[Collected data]
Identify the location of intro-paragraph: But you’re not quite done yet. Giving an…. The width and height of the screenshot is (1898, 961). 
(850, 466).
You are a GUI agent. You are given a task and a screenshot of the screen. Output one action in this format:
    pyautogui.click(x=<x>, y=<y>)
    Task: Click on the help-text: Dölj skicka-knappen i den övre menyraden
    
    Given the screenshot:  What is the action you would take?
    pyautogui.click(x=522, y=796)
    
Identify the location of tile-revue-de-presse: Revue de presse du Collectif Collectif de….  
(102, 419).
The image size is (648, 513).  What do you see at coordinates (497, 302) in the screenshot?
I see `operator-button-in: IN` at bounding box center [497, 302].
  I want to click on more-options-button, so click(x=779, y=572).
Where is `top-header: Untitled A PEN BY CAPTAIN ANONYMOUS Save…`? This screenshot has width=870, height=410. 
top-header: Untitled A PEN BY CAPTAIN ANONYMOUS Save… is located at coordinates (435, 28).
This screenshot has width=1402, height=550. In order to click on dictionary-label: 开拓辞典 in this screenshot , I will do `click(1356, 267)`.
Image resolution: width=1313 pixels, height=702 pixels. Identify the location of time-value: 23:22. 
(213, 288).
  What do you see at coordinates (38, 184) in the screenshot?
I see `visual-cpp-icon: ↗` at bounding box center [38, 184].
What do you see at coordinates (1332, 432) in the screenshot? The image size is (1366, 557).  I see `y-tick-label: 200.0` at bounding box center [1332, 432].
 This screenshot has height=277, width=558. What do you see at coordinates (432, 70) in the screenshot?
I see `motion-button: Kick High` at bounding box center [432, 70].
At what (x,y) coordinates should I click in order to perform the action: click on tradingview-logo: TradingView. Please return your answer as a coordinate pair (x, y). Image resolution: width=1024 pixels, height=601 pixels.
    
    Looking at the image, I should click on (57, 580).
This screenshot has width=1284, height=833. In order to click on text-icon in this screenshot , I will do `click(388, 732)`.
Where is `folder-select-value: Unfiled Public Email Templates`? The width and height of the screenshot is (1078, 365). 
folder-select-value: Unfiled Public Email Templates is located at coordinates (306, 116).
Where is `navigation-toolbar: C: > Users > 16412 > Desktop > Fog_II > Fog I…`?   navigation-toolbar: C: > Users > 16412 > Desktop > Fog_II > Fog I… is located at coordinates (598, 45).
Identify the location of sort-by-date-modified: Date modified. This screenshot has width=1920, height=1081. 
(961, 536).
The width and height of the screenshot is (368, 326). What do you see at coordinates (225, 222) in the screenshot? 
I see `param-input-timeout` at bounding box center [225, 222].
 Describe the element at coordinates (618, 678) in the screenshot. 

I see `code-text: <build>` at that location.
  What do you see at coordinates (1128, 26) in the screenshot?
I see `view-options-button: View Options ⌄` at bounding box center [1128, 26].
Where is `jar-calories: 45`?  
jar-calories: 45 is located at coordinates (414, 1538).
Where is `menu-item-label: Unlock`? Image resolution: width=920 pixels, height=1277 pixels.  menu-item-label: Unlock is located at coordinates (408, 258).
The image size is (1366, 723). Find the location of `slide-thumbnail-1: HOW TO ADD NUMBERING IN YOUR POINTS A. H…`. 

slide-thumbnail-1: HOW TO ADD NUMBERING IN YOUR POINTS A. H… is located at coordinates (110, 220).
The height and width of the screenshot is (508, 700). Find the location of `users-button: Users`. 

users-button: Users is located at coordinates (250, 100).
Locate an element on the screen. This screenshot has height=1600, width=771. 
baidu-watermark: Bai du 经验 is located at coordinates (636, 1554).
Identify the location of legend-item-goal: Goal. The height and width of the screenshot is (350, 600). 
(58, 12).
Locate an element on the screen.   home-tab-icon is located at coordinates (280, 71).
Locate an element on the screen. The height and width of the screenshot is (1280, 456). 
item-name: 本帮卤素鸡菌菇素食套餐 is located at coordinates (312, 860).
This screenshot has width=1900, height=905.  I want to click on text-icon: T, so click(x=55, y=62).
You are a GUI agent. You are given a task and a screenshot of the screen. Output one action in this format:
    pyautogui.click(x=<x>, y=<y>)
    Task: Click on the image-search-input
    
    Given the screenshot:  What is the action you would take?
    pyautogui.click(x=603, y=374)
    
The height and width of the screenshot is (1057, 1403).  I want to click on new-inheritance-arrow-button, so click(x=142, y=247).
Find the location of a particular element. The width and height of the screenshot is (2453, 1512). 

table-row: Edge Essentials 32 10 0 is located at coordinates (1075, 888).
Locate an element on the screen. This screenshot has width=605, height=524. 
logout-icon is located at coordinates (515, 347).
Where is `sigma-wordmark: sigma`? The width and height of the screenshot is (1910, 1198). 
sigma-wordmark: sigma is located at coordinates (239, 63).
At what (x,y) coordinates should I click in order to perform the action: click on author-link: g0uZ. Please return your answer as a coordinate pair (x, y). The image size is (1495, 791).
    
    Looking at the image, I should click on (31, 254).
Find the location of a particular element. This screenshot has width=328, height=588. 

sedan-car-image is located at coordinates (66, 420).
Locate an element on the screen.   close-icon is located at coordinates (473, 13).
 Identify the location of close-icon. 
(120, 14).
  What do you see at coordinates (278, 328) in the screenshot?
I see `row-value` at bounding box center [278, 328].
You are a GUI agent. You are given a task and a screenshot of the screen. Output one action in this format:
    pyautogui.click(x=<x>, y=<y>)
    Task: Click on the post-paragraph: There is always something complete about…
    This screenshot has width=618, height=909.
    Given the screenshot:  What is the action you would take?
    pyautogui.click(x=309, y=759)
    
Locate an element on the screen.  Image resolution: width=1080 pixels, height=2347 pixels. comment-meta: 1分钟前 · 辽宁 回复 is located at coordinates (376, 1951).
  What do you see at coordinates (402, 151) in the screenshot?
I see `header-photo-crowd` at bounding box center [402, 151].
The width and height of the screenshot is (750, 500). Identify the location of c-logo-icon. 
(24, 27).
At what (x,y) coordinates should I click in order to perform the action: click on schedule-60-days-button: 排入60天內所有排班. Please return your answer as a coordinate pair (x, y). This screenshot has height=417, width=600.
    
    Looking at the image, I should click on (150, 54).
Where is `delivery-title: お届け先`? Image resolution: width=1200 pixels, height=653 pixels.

▶ **Task goal**:
Rewrite the lines from the one with "coordinates (598, 45)." to the one with "users-button: Users is" as a numbered list, leaving out blank lines.

▶ **Answer space**:
1. Where is `navigation-toolbar: C: > Users > 16412 > Desktop > Fog_II > Fog I…`?   navigation-toolbar: C: > Users > 16412 > Desktop > Fog_II > Fog I… is located at coordinates (598, 45).
2. Identify the location of sort-by-date-modified: Date modified. This screenshot has width=1920, height=1081. 
3. (961, 536).
4. The width and height of the screenshot is (368, 326). What do you see at coordinates (225, 222) in the screenshot? 
5. I see `param-input-timeout` at bounding box center [225, 222].
6.  Describe the element at coordinates (618, 678) in the screenshot. 
7. I see `code-text: <build>` at that location.
8.   What do you see at coordinates (1128, 26) in the screenshot?
9. I see `view-options-button: View Options ⌄` at bounding box center [1128, 26].
10. Where is `jar-calories: 45`?  
11. jar-calories: 45 is located at coordinates (414, 1538).
12. Where is `menu-item-label: Unlock`? Image resolution: width=920 pixels, height=1277 pixels.  menu-item-label: Unlock is located at coordinates (408, 258).
13. The image size is (1366, 723). Find the location of `slide-thumbnail-1: HOW TO ADD NUMBERING IN YOUR POINTS A. H…`. 
14. slide-thumbnail-1: HOW TO ADD NUMBERING IN YOUR POINTS A. H… is located at coordinates (110, 220).
15. The height and width of the screenshot is (508, 700). Find the location of `users-button: Users`. 
16. users-button: Users is located at coordinates (250, 100).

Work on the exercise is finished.